▶ _DATASET RECORDS_

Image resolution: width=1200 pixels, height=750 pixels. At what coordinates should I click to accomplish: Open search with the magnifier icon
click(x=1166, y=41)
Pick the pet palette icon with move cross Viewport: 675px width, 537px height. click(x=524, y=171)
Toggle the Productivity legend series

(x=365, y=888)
==
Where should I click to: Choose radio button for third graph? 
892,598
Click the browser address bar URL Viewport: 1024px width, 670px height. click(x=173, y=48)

▶ _THE REQUEST_
How many lines in the listing above contain the word "Viewport"? Reply with the number alone.

▶ _ANSWER FOR THIS EXERCISE_
2